Despite myriad financial woes, stock in Beyond Meat (BYND), a maker of plant-based “meat,” is still trading. In fact, it’s one of today’s most widely “shorted stocks.” That means investors line up to borrow the stock from another shareholder, typically a big financial institution.

Borrowers (short sellers) then sell the stock into the market, hoping the price will move lower. If they sell the stock at $20, and it falls to $15, they can buy it back, keep the $5 difference and return the stock to the original owner (the institution).

Beyond Meat, the fifth-most “bet against” stock, has 64.23 million shares outstanding. Of those, the float (shares not held by company insiders that are available to trade) sits at 60.51 million.

Of those 60.51 million, short interest (the number of shares being sold short by investors) sits at a stunning 21.86 million. So, more than 30% of shares have been borrowed and sold into the market, and investors are trying to profit from their demise.

All this short selling makes sense. Despite the company’s terrible fundamentals, its stock has rallied two times in 2023—by more than 65%.

Beyond Meat’s stock has surged twice because of a “short squeeze.” When short selling, the markets can go the other way for short sellers.

The shorting equation doesn’t include interest paid on those shares to the institution that lends them. Short sellers pay a fee—3% a month, for example—to the original shareholder. Meanwhile, the original shareholder can make money by lending shares to short sellers while maintaining a long position in the stock.

So, who owns a lot of the stock that investors can borrow? Three of the four largest institutional owners are Vanguard, BlackRock and State Street.

Those companies don’t care how the stocks do. They’ve sold investors on the idea of holding their exchange-traded funds (ETFs) forever, based on differing themes. With Beyond Meat, maybe it’s an ETF dedicated to “solving climate change.”

But here’s more to the story. Large institutions help feed the shorting of equities with high short interest. BlackRock earned nearly $600 million in short lending in 2018, according to Elon Musk. That figure has grown dramatically recently, and the funds continue to expand their holdings. And that creates conditions for another problem in the markets.

Stock prices increase when liquidity increases—whether the influx comes from central banks, private sector firms or cross-border flows. But the problem is that it’s not just pouring into companies with great fundamentals. The algorithms that drive trading have identified opportunities to fuel big squeezes on highly shorted stocks.
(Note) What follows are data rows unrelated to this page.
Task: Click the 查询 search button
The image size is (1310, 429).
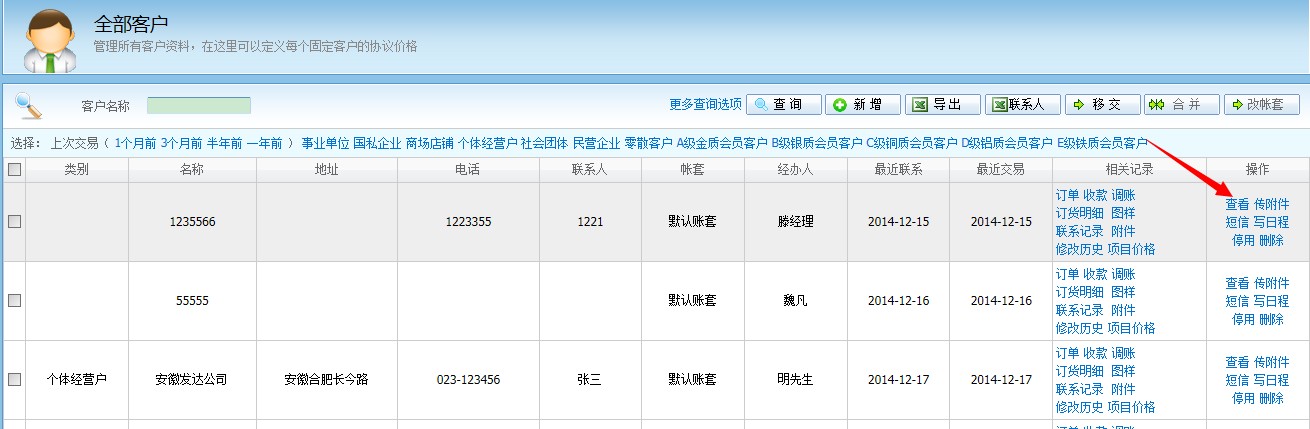Action: 784,105
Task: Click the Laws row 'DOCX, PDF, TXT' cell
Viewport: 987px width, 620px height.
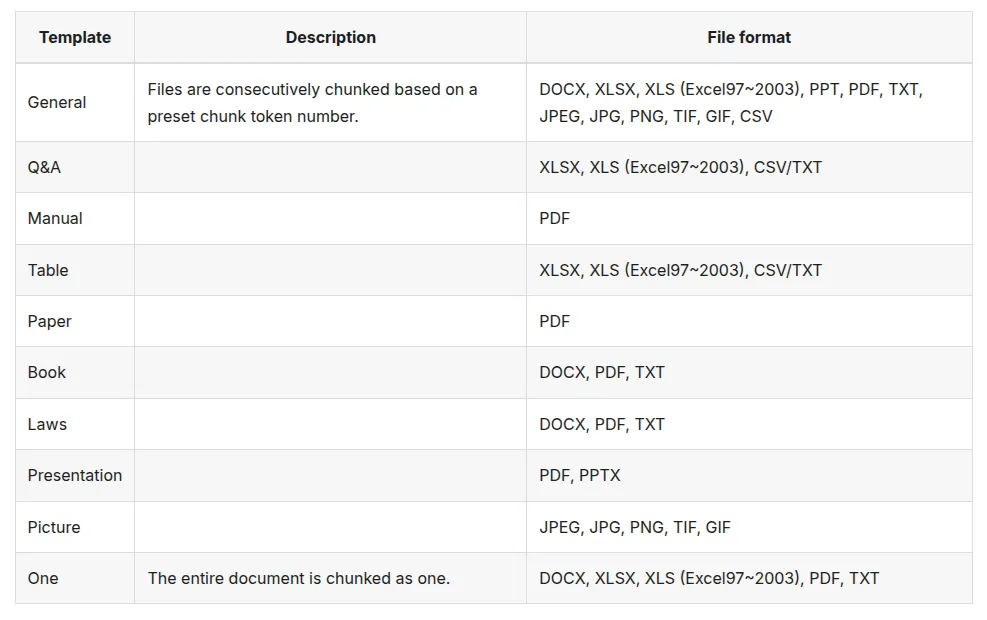Action: (x=749, y=424)
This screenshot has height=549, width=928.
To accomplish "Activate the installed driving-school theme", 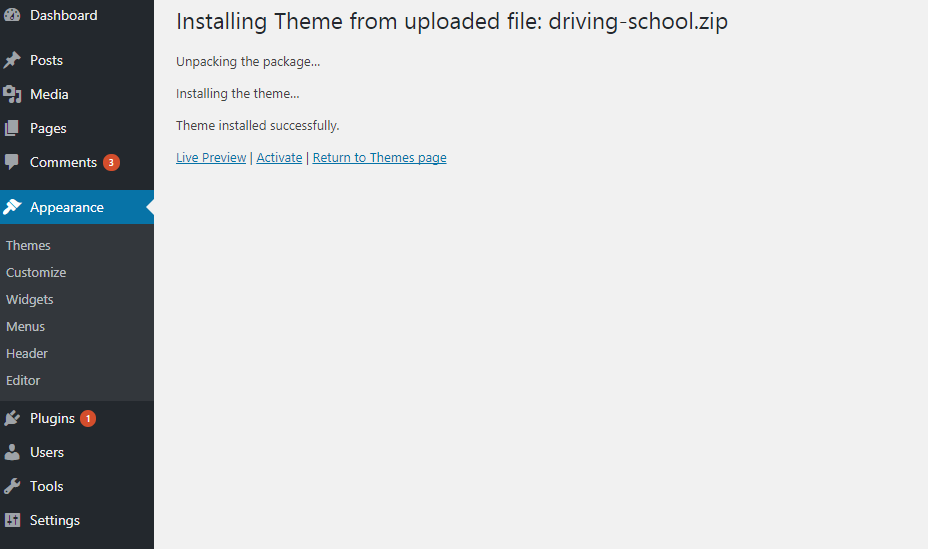I will click(x=279, y=158).
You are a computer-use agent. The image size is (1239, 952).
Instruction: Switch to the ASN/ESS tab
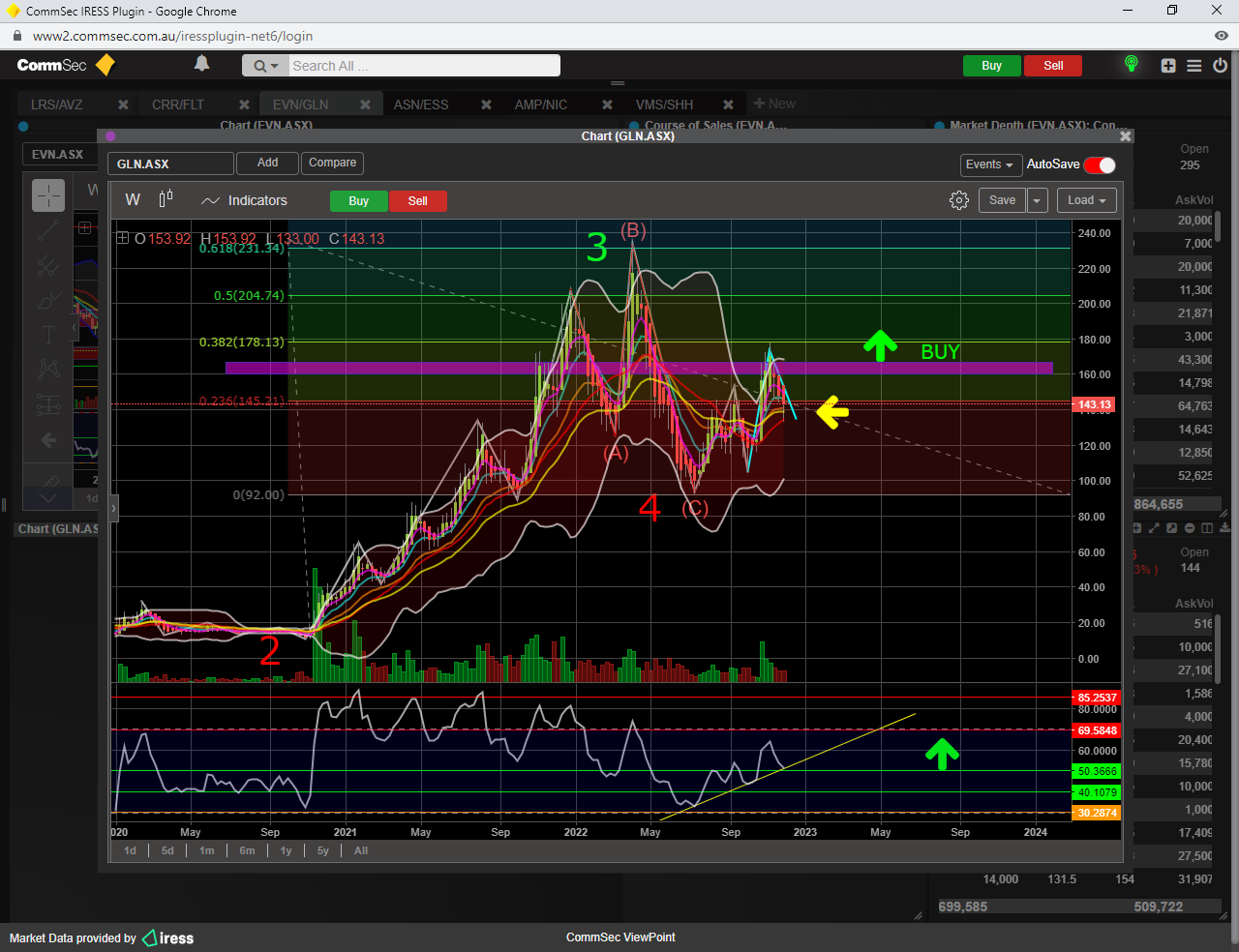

So, if momentum turns positive, liquidity flows and the funds buy up shorted stocks. They can fuel a big run on the stock by the investors who need to “buy” the stock to close their short position.

Look at the performance of Beyond Meat’s stock on two occasions when liquidity rose this year. In both cases, the daily reading for MACD (moving average convergence/divergence) turned positive.

From Jan. 3 to Feb. 2, Beyond Meat stock rallied from $12.50 to over $21.00 for a 68% return. Once momentum soured, it was a sell.

Then on May 31 (when momentum turned positive), shares rallied from about $10.00 to $18.00 or 80%. Then the momentum started to fade.

But nothing is driving the underlying performance of the stock. The company’s not improving shareholder value. It’s just screaming higher and lower entirely on equity momentum readings, short squeeze targeting and the never-ending cycle of balance sheet expansions by central banks.